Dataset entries
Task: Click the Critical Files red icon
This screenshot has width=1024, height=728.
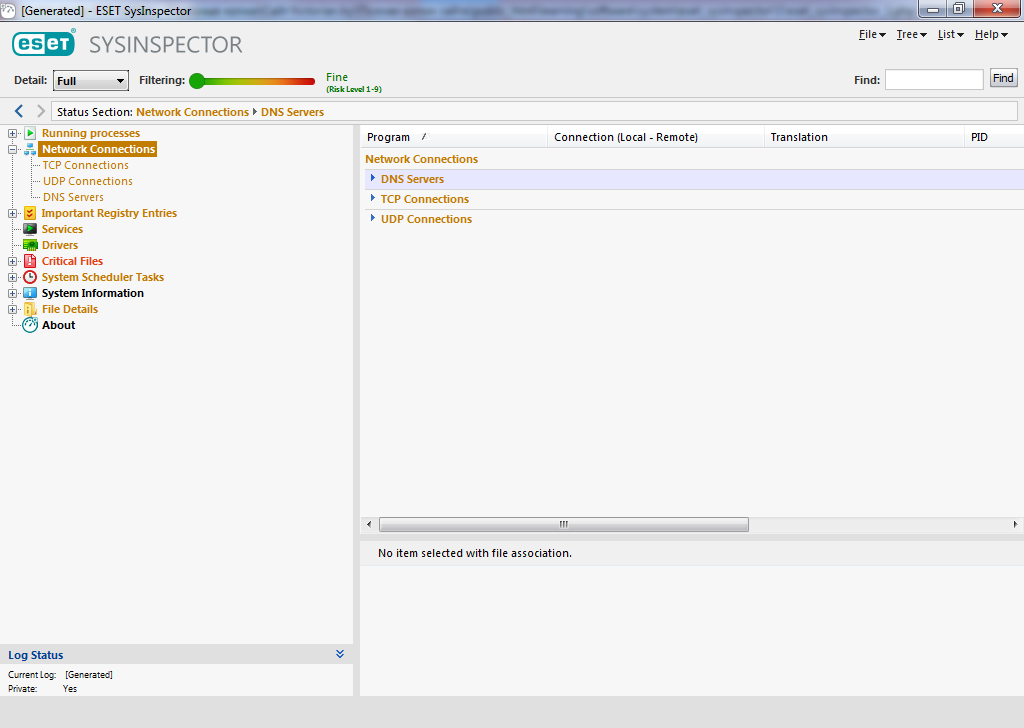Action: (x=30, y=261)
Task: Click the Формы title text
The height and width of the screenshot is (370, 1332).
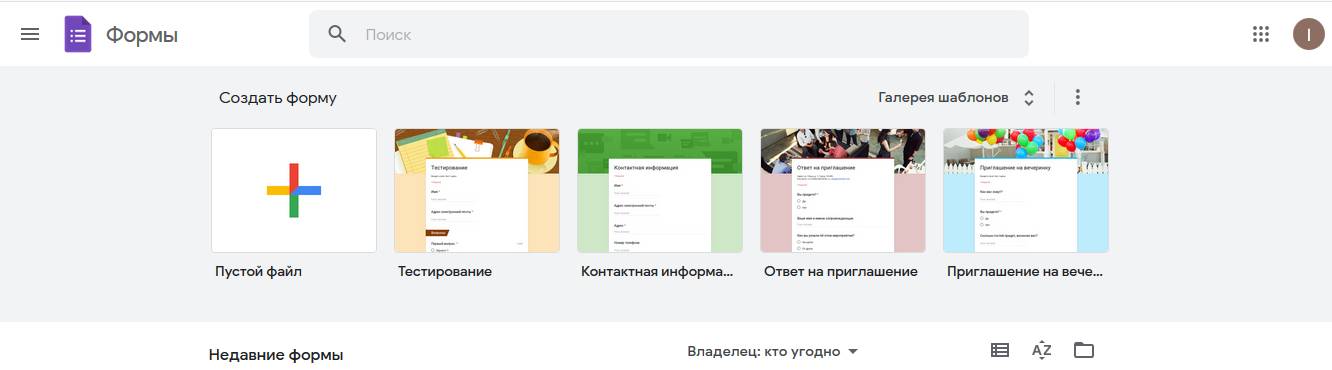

## Exercise prompt:
In the records above, find the line with "This screenshot has width=1024, height=728." and copy from it through the last line exactly, without the pictures.

## Solution below:
This screenshot has width=1024, height=728.
Action: (x=30, y=261)
Task: Click the Формы title text
The height and width of the screenshot is (370, 1332).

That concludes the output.